A mixed kinematic parametrisation in the spirit of arbitrary Lagrangian Eulerian methods (ALE) is used for the finite element discretisation of a thin rectangular metal sheet that is modelled as an unshearable Kirchhoff-Love plate. Out-of-plane distributed, self-equilibrated loadings are imposed at spatially fixed lines to mimic the continuous, bending dominant roll forming process. Higher load magnitudes induce plastic deformations, which need to be transported in downstream direction through the non-material finite element mesh. A previously developed structural plasticity model is employed to formulate the corresponding constitutive laws directly in terms of plate curvature strains and stress resultants.

The iterative solution of the axially moving plate bending problem is achieved by repeated application of elastic predictor and plastic corrector steps.
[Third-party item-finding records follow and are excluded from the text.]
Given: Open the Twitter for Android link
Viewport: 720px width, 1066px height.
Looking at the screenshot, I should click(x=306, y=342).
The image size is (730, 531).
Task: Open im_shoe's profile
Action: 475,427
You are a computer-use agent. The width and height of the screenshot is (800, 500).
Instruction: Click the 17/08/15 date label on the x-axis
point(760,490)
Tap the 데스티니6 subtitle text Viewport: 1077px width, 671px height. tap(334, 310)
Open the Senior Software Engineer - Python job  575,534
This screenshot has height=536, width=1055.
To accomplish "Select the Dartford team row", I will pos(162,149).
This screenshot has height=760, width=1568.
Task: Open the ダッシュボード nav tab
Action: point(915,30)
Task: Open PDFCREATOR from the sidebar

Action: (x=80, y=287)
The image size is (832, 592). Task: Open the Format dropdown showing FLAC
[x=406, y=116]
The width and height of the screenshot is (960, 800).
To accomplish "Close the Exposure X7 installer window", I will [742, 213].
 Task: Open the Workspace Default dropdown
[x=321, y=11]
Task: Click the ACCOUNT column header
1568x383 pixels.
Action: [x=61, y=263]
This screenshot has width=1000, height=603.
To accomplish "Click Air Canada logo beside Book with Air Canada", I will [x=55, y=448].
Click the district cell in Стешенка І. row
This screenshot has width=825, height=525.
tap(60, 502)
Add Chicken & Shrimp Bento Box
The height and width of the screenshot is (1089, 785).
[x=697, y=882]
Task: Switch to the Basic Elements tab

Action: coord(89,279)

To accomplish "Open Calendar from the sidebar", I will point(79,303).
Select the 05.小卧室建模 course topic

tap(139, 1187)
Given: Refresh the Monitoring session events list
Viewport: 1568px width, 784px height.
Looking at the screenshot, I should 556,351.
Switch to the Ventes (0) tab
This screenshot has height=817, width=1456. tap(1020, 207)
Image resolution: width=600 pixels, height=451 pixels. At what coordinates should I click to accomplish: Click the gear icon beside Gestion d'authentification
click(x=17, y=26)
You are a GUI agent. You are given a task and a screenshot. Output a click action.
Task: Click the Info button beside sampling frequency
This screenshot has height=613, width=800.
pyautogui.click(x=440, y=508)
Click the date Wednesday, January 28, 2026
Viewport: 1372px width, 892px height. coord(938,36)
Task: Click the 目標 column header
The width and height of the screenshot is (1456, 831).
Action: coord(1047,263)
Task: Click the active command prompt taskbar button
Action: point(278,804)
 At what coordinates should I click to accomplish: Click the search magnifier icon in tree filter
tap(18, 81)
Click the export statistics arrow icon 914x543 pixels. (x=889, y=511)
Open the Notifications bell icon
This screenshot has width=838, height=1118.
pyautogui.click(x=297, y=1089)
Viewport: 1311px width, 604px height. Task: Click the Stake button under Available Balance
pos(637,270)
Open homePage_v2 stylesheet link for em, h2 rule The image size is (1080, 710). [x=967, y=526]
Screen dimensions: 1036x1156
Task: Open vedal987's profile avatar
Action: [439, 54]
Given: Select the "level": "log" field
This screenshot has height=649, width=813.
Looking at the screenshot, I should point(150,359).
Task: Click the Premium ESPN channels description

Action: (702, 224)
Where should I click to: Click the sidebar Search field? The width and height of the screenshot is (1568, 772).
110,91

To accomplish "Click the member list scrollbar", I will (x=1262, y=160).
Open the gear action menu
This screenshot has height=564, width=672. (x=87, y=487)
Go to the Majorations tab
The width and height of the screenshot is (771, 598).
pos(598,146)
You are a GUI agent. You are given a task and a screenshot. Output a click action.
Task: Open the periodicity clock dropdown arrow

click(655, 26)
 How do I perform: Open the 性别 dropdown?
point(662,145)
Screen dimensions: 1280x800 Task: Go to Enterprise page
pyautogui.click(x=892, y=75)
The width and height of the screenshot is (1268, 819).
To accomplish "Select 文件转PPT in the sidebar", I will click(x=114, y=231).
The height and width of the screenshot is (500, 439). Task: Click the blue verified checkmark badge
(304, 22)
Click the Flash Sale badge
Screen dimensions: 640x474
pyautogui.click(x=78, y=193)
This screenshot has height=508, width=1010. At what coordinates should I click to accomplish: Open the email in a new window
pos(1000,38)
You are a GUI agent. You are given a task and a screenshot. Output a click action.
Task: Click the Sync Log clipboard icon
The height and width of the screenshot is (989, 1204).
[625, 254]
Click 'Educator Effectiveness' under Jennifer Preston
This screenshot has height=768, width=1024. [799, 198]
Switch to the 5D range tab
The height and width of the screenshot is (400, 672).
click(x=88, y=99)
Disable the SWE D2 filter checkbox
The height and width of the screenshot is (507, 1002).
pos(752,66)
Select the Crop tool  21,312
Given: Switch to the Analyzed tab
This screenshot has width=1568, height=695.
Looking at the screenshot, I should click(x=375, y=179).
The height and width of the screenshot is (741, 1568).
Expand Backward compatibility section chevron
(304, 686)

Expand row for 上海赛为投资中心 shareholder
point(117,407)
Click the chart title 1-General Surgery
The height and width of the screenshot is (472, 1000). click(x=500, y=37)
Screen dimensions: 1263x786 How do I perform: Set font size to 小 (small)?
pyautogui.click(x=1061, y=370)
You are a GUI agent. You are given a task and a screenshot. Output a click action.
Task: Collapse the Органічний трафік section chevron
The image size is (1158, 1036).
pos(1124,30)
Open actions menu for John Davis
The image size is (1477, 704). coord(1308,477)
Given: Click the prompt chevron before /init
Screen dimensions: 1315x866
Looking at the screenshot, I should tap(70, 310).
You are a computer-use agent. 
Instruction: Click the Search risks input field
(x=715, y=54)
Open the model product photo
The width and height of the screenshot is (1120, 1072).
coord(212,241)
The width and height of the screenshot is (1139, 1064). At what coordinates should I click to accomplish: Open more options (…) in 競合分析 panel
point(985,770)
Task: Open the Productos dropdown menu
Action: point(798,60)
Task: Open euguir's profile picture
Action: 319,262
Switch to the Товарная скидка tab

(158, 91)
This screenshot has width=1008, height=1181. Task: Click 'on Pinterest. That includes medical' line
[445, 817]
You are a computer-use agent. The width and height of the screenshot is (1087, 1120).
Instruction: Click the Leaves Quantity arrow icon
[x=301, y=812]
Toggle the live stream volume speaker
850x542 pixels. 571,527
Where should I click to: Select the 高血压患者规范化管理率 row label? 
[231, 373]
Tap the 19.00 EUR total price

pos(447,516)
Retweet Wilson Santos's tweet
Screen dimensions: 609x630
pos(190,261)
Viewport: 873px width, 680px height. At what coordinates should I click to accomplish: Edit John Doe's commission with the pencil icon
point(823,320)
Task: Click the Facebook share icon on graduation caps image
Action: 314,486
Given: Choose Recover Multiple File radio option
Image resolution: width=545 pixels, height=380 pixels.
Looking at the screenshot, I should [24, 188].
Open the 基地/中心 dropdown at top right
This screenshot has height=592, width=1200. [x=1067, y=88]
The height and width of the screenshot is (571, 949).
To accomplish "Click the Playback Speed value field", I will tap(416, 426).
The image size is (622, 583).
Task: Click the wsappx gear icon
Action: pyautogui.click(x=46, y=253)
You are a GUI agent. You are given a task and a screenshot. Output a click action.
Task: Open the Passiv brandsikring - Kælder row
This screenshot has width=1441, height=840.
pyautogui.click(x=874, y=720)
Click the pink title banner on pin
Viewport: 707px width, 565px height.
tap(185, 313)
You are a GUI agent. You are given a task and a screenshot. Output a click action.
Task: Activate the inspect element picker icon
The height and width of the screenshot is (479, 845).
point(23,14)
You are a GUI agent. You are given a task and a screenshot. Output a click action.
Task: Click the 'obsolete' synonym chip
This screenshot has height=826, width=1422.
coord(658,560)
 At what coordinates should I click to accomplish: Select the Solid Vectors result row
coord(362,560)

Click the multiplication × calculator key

Contrary to standard return-mapping schemes typically employed by transient algorithms, the plastic corrector phase is modified to additionally account for the advection of plastic variables in downstream direction. The condition of stationary operation is imposed directly such that the change of the plastic variables for a given material point is solely determined by convection. A spatial finite difference scheme is applied to solve the corresponding stationary advection problem along the streamlines of material particles, which are in alignment with the integration points of the regular finite element mesh.

Clamped and free boundary conditions are imposed at the upstream and downstream boundaries of the open control domain, respectively. At steady state operation, plastic deformations arise in close proximity to the distributed external loading and persist in downstream direction. Conventional transient time-stepping simulations, conducted for the sake of reference, are clearly outperformed by the proposed stationary algorithm in terms of numerical efficiency.